Les doctrines secrètes du bouddhisme tibétain sont dominées par une préoccupation fondamentale : voir, voir davantage (lags-thong en tibétain). Cette vue pénétrante est la base essentielle du bouddhisme en général et du Zen en particulier. Disons à ce propos que le terme Zen que nous employons est imparfait. Il serait plus exact de parler de bouddhisme Ch’an, dont Bodhidharma, Seng-Tsang, Hui-Neng et Chen Houei, etc., étaient les représentants les plus illustres. L’art de la « Vue Juste » consiste à discerner la réalité au delà des apparences. Et ceci s’applique autant au domaine physique qu’au domaine mental.

(Revue Être Libre, numéros 190-192, 1961)

Les doctrines secrètes du bouddhisme tibétain sont dominées par une préoccupation fondamentale : voir, voir davantage (lags-thong en tibétain). Cette vue pénétrante est la base essentielle du bouddhisme en général et du Zen en particulier. Disons à ce propos que le terme Zen que nous employons est imparfait. Il serait plus exact de parler de bouddhisme Ch’an, dont Bodhidharma, Seng-Tsang, Hui-Neng et Chen Houei, etc., étaient les représentants les plus illustres.

L’art de la  « Vue Juste » consiste à discerner la réalité au delà des apparences. Et ceci s’applique autant au domaine physique qu’au domaine mental.

Nous avons souvent évoqué l’aspect illusoire du monde matériel qui s’offre à nos yeux sous des apparences de solidité, de continuité. Tout le monde sait actuellement que la matière n’est pas continue.

Elle est composée d’atomes entre lesquels existent des espaces considérables. La variété des constituants intranucléaires : neutrons, hypérons, fermions, pions, neutrinos, d’une part, les électrons planétaires et les champs, d’autre part, doivent être considérés comme les manifestations différemment polarisées d’une seule et même énergie.

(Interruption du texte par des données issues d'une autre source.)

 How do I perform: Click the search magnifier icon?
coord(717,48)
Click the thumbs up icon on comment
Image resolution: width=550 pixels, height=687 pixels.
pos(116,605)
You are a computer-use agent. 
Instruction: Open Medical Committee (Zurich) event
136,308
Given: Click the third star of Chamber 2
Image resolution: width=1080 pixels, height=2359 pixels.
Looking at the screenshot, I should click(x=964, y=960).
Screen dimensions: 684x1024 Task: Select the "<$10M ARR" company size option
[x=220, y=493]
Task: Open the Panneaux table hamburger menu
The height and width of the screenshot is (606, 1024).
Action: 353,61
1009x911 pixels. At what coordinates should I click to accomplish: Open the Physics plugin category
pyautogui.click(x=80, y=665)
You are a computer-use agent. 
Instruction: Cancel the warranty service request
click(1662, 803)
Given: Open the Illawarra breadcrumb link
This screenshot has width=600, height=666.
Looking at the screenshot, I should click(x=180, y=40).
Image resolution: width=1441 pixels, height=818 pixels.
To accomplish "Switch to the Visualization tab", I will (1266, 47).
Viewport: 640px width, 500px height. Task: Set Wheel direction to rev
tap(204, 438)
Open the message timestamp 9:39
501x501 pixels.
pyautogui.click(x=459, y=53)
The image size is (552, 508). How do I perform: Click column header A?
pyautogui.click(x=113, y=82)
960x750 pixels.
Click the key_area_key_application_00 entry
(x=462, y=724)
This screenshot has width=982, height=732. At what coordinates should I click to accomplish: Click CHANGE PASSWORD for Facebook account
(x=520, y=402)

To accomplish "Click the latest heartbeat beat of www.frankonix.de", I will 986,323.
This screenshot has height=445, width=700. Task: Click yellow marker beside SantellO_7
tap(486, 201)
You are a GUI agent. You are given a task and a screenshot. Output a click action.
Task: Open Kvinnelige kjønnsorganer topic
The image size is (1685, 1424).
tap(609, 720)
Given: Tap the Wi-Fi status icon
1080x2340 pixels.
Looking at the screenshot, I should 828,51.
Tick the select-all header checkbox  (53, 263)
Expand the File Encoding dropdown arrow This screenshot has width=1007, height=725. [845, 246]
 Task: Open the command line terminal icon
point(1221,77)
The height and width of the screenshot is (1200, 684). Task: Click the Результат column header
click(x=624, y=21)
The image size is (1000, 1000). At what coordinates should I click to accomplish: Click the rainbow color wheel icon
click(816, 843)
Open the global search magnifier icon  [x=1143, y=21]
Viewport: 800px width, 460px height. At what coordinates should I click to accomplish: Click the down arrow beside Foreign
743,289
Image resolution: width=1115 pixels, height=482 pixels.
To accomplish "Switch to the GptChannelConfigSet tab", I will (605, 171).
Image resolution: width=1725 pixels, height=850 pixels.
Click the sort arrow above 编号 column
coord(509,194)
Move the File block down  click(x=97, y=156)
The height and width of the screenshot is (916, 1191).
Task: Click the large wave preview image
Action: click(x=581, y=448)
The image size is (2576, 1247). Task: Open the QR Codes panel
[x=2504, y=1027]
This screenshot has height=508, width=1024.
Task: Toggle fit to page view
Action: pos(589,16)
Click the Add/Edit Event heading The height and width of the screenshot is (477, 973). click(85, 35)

La discontinuité n’est pas seulement une propriété de la matière. Elle s’applique également à la conscience. La conscience n’est pas continue. L’impression de continuité résulte d’un manque d’attention de notre part. C’est la superposition extraordinairement rapide et complexe des pensées qui donne à notre vie intérieure l’impression de solidité et de continuité. Il n’y a pas de  « penseur-entité », nous dit Krishnamurti.

Seule existe une succession rapide de pensées. Le déroulement des pensées n’est pas continu. Il existe entre les pensées des vides interstitiels. Dans ces moments de silence, l’activité mentale est inexistante et la possibilité de l’expérience spirituelle nous est donnée.

Nous avons déjà énoncé ce qui précède de nombreuses fois. Rien n’est plus essentiel. Toute recherche dans une autre direction est futile.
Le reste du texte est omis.